Guastavino tiles, a famed, though now obsolete vaulting technique used in over 200 historical structures in the city, can give any New York City dweller or tourist a new appreciation for the artisanal origins found in architecture.
Like many of New York City’s cultural influencers, the family members who founded the eponymous Guastavino Company were immigrants. Rafael Guastavino, Sr. (1842-1908), born in Valencia, Spain, and trained as an architect with a Master Builder degree, brought his then nine year-old son Rafael Guastavino, Jr. (1872-1950), also Spanish-born, to the United States.
The “Tile Arch System” is one of 24 patents that the Guastavino father and son team devised over time while running the family business. The technique is used to create vaulted arches that consist of layered terra cotta tiles arranged in a zig-zag, most often, herringbone pattern and sealed with specialized cement. The structures that incorporate this architecture are also designed to be fireproof and incredibly stable.

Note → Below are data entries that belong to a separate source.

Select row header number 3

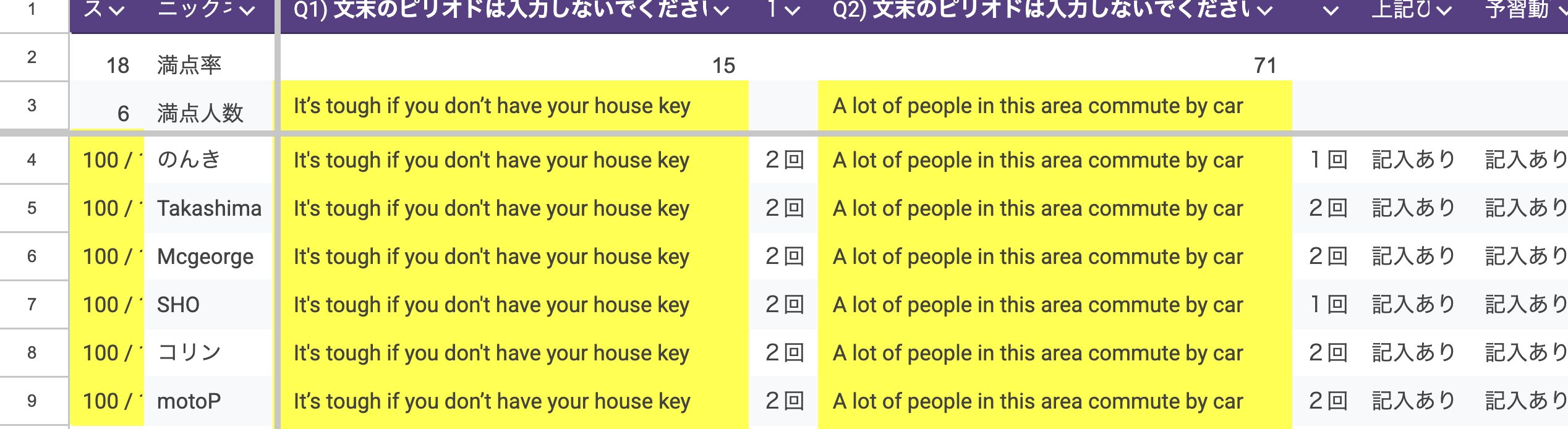tap(32, 105)
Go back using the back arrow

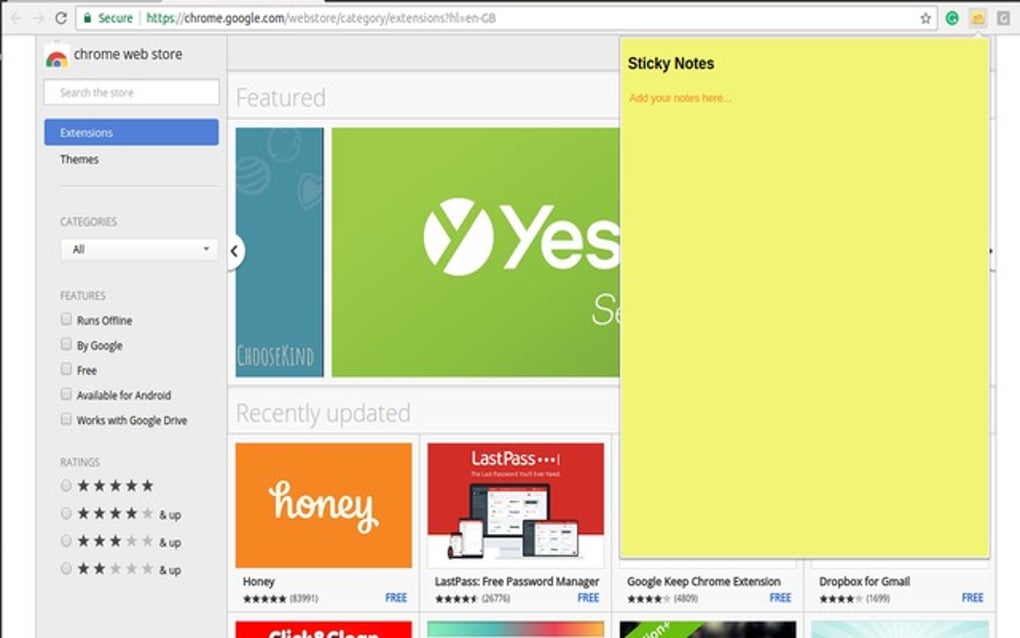click(14, 17)
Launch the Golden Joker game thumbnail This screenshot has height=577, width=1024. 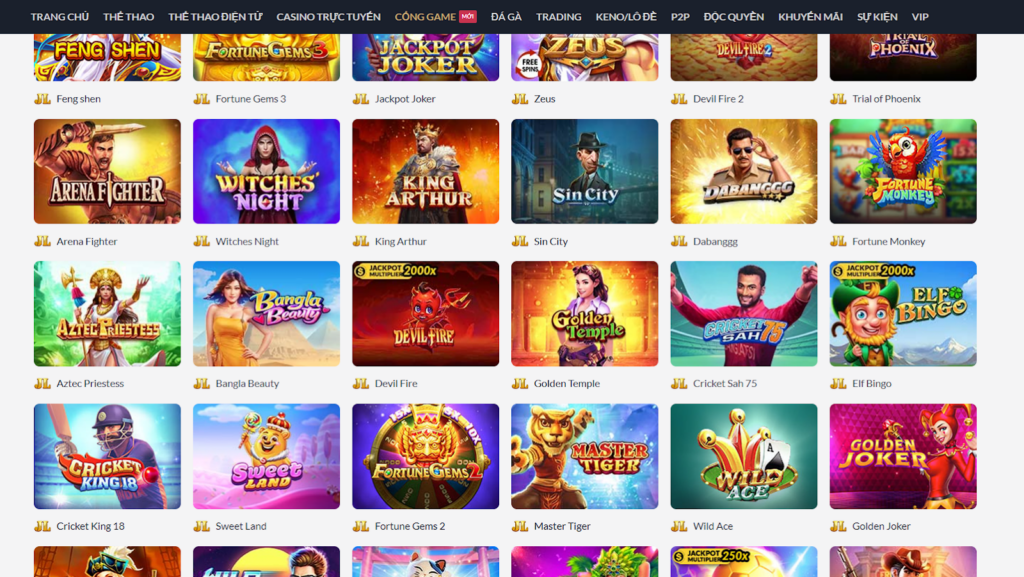[x=903, y=456]
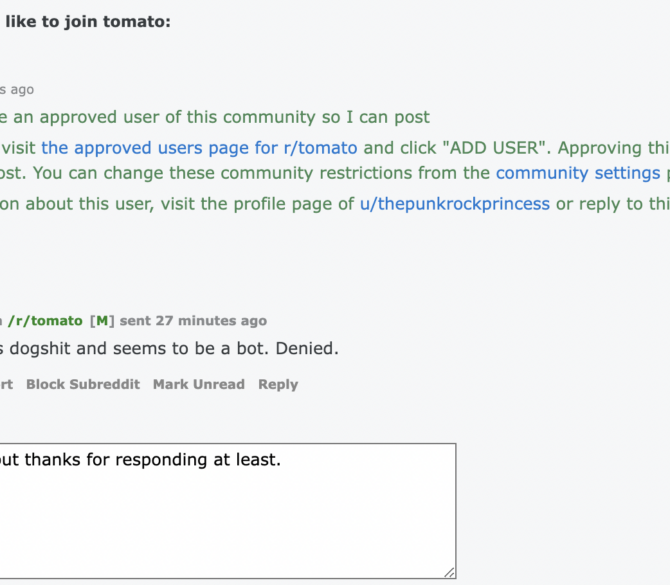Viewport: 670px width, 585px height.
Task: Click the quoted "ADD USER" text
Action: point(494,148)
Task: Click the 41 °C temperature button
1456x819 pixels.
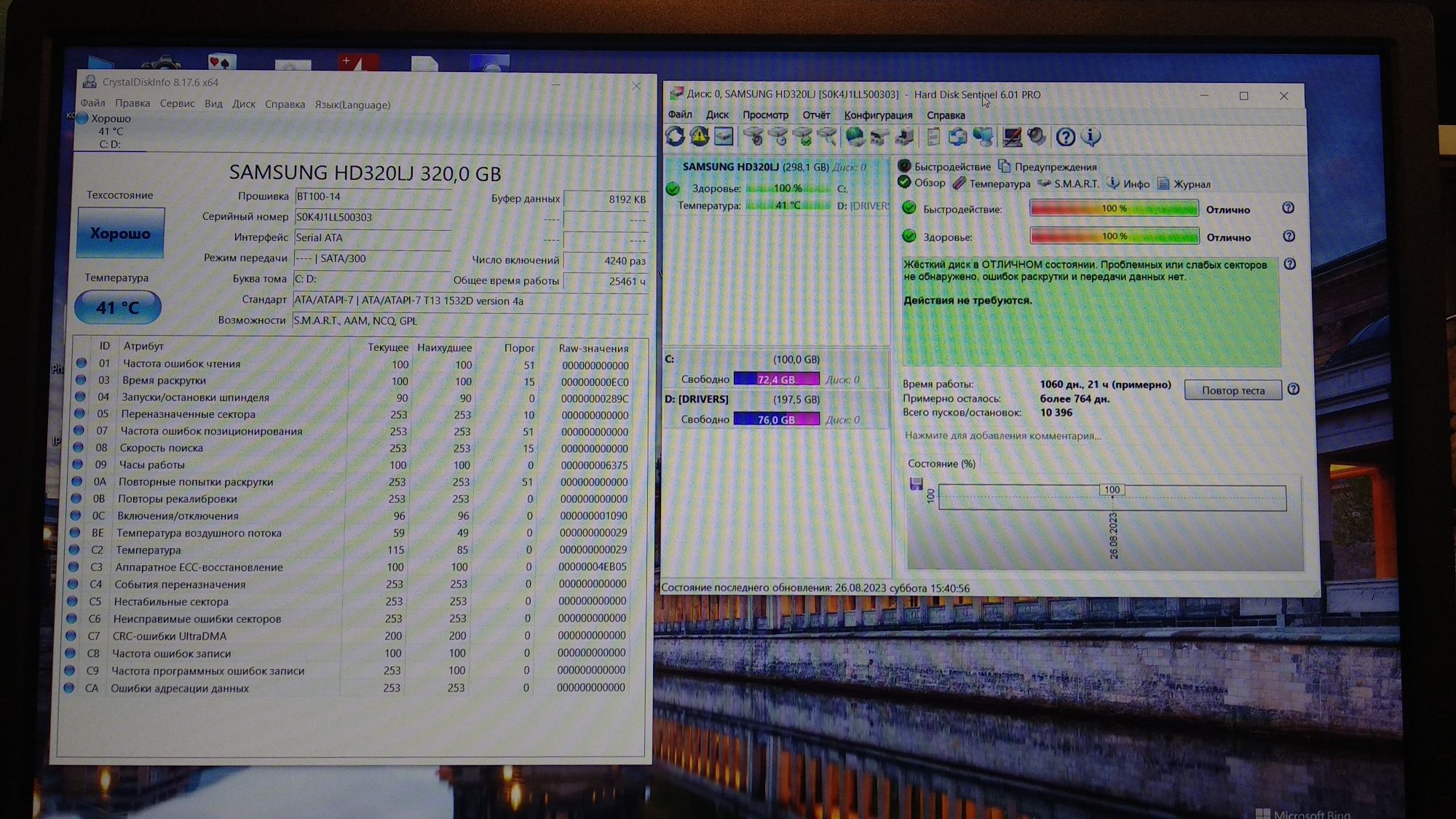Action: click(118, 307)
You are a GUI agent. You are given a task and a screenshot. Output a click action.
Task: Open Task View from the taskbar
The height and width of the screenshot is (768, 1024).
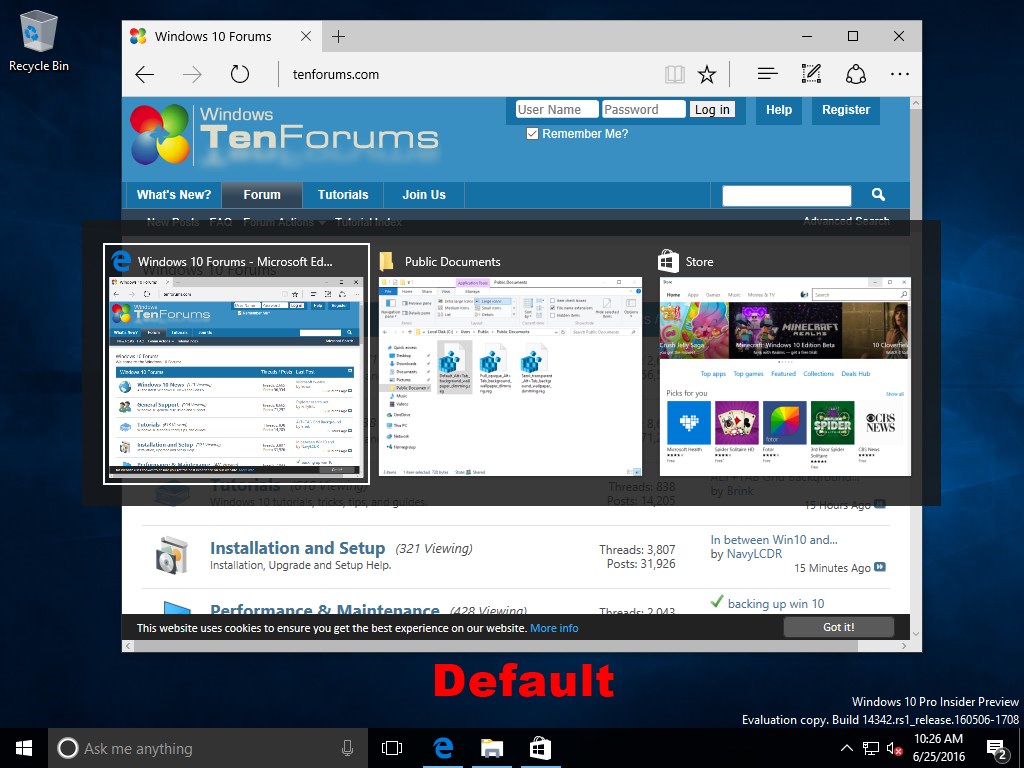pos(391,747)
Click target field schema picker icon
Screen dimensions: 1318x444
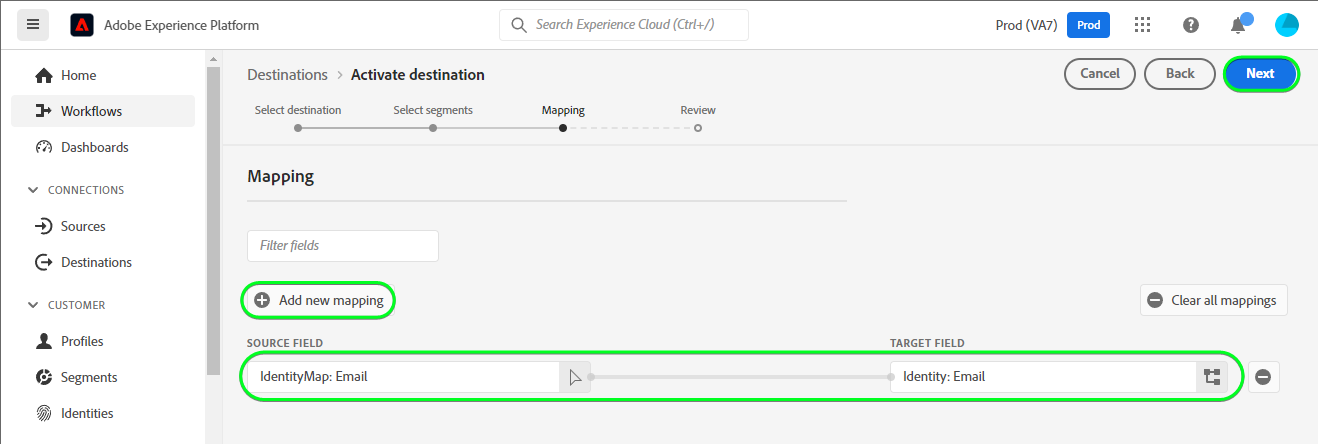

Rafael Guastavino introduced a building staple, known to architects by name and recognized, at least by sight, to New Yorkers. Chances are that you have passed by, stood under or marveled at a historic archway or vaulted ceiling that embodies the tile arch system. These Guastavino tile locations in New York City will hopefully motivate you to take a moment in your commute or your stroll to appreciate the legacy to which New York City owes some of its most spellbinding architecture.
1. Ellis Island Registry Room
Photo by James and Karla Murray
In 2014, the Museum of the City of New York housed an exhibition on the work of the Guastavinos, named “Palaces for the People: Guastavino and the Art of Structural Tile.” The retrospective called attention to many structures, including the Ellis Island Registry Room (The Great Hall), which used to be the first step in the U.S. immigration process for people who were waiting to be inspected by Immigration Service Officers.
The room opened in 1900, and for over two decades, up to 5,000 immigrants passed through on a daily basis. Guastavino’s work, however, was not added until 1918. The Registry Room has since been restored to its appearance in 1918-24.